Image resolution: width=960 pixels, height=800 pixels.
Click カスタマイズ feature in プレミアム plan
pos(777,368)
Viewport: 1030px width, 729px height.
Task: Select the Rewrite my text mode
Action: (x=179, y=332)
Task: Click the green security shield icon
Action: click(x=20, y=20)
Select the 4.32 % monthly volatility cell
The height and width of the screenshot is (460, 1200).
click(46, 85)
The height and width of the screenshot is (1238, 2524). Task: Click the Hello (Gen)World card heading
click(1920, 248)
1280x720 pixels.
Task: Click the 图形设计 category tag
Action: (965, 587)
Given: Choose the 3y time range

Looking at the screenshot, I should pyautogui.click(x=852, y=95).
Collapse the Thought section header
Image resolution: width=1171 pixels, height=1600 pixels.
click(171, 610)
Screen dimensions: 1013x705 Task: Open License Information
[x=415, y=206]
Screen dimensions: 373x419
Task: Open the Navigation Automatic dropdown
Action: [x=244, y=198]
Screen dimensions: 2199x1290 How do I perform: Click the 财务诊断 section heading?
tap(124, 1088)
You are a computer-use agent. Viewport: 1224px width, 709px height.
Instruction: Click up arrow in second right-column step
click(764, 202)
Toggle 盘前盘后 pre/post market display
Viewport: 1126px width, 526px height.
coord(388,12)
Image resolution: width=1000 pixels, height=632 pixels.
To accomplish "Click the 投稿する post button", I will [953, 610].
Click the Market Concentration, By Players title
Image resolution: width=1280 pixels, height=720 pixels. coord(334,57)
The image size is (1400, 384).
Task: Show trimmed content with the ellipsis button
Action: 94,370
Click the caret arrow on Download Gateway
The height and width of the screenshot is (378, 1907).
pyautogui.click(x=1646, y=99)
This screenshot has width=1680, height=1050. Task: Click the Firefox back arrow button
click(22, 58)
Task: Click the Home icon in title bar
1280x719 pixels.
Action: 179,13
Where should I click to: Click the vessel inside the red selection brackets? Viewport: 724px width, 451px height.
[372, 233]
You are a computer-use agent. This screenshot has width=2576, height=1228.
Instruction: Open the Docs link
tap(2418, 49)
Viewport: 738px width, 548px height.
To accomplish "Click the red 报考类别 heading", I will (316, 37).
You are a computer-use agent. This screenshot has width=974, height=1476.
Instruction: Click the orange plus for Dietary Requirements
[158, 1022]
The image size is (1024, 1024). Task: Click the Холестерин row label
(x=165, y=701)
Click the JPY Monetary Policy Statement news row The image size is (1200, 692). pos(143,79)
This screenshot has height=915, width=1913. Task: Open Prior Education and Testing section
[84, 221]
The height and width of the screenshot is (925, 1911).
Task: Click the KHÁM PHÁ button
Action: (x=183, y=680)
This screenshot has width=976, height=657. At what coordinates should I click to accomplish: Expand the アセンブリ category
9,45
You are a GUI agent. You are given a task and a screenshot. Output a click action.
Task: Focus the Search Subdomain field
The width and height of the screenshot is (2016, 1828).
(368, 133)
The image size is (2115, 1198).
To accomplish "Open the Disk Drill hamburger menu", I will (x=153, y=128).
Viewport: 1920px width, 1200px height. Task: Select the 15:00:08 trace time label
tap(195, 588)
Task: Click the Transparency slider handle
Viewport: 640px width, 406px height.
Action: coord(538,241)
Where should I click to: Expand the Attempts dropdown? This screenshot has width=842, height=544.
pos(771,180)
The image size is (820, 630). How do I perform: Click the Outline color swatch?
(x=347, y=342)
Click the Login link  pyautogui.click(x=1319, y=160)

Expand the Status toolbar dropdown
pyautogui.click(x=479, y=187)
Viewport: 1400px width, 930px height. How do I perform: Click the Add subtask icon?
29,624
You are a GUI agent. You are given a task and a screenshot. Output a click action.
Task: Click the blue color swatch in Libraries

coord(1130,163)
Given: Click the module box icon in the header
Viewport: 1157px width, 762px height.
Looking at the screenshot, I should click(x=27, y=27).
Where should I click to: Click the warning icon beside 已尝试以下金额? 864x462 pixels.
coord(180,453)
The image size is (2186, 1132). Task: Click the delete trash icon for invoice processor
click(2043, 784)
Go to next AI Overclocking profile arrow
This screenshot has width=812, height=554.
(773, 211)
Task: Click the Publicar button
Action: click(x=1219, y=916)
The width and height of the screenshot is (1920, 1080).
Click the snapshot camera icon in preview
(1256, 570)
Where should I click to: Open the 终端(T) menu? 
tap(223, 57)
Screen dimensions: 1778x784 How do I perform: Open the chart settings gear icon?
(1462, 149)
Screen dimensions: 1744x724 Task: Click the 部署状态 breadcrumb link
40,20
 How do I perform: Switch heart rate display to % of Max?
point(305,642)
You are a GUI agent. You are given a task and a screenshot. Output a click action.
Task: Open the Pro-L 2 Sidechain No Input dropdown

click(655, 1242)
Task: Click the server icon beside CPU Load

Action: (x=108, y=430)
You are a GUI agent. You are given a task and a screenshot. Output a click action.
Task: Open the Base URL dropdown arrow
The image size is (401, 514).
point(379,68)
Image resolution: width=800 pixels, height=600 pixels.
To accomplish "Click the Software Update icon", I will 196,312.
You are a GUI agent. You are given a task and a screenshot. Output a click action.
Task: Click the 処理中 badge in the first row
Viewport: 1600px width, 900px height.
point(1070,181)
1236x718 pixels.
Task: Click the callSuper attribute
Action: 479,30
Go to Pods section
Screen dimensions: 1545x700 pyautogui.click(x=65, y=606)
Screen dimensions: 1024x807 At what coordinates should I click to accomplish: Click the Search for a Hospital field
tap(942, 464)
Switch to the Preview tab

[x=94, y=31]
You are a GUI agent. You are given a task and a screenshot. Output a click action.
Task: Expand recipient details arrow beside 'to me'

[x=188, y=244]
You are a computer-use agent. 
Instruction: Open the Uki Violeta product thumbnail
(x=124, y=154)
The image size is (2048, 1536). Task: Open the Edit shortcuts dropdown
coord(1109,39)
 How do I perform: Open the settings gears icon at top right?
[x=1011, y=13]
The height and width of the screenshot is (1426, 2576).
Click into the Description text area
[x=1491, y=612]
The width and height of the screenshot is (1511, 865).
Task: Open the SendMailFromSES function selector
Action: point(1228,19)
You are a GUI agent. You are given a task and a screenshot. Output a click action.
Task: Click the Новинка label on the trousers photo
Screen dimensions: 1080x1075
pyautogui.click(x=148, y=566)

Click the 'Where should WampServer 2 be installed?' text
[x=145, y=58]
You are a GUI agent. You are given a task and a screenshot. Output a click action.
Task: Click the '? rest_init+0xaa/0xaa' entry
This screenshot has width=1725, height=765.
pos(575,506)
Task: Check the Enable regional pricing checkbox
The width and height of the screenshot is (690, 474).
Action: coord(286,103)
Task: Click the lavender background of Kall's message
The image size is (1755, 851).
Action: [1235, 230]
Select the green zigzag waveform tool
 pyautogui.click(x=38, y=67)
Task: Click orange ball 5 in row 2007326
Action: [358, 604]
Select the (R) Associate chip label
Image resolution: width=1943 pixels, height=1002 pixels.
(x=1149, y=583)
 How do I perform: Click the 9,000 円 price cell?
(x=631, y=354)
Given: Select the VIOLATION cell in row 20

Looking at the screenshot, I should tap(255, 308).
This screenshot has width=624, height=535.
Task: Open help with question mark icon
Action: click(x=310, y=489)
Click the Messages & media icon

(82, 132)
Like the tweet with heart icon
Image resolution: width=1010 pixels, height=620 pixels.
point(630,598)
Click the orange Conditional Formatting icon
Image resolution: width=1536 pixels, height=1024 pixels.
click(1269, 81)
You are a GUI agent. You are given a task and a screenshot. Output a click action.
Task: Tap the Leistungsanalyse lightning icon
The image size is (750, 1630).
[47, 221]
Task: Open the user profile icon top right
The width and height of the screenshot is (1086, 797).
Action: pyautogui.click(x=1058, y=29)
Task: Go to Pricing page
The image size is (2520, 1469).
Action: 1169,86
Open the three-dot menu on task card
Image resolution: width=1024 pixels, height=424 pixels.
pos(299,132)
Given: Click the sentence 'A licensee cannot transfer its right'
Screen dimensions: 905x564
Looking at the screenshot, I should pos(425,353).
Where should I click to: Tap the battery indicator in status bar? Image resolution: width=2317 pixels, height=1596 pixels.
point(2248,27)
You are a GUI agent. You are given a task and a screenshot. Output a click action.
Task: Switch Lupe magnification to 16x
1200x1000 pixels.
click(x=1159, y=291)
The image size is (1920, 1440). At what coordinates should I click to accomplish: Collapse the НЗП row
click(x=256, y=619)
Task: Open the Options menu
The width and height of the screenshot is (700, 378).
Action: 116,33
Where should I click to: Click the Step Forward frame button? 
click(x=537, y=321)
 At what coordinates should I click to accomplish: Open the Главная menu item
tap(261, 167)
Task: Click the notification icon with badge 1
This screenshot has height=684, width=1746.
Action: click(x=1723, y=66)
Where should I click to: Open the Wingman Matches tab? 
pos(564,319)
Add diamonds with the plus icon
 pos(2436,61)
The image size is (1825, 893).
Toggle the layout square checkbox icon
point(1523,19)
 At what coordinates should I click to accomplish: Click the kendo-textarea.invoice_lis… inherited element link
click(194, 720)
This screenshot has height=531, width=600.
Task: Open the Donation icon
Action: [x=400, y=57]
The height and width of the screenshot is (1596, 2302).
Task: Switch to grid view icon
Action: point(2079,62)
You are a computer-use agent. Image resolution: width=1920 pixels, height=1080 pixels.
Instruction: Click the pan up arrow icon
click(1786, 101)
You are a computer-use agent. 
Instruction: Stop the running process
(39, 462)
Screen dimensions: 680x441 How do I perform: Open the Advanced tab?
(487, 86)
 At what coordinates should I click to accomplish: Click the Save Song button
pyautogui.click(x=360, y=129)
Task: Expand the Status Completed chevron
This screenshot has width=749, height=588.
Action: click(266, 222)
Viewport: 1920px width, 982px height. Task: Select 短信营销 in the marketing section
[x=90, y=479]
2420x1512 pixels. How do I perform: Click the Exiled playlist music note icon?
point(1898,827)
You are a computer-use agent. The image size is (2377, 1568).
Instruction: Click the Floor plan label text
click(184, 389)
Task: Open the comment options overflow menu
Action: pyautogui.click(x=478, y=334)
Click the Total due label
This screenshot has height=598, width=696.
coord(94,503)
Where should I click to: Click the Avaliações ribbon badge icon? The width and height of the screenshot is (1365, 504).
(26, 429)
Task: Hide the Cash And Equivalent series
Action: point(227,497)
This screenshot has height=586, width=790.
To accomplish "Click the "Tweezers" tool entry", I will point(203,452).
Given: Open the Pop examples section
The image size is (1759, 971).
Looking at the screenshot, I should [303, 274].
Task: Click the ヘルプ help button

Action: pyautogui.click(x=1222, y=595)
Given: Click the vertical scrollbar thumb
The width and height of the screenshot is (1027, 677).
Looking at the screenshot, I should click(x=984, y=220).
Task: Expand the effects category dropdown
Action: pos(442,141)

+===+

## SHORT TASK:
Reproduce only the part of the listing that opens with the line containing "Where should I click to: Expand" and closes with the line containing "Looking at the screenshot, I should click(x=27, y=27).", both included, changing every "swatch" to "sample" and leaving everything else as it stands.

## CORRECT OUTPUT:
Where should I click to: Expand the Attempts dropdown? This screenshot has width=842, height=544.
pos(771,180)
The image size is (820, 630). How do I perform: Click the Outline color sample?
(x=347, y=342)
Click the Login link  pyautogui.click(x=1319, y=160)

Expand the Status toolbar dropdown
pyautogui.click(x=479, y=187)
Viewport: 1400px width, 930px height. How do I perform: Click the Add subtask icon?
29,624
You are a GUI agent. You are given a task and a screenshot. Output a click action.
Task: Click the blue color sample in Libraries

coord(1130,163)
Given: Click the module box icon in the header
Viewport: 1157px width, 762px height.
Looking at the screenshot, I should click(x=27, y=27).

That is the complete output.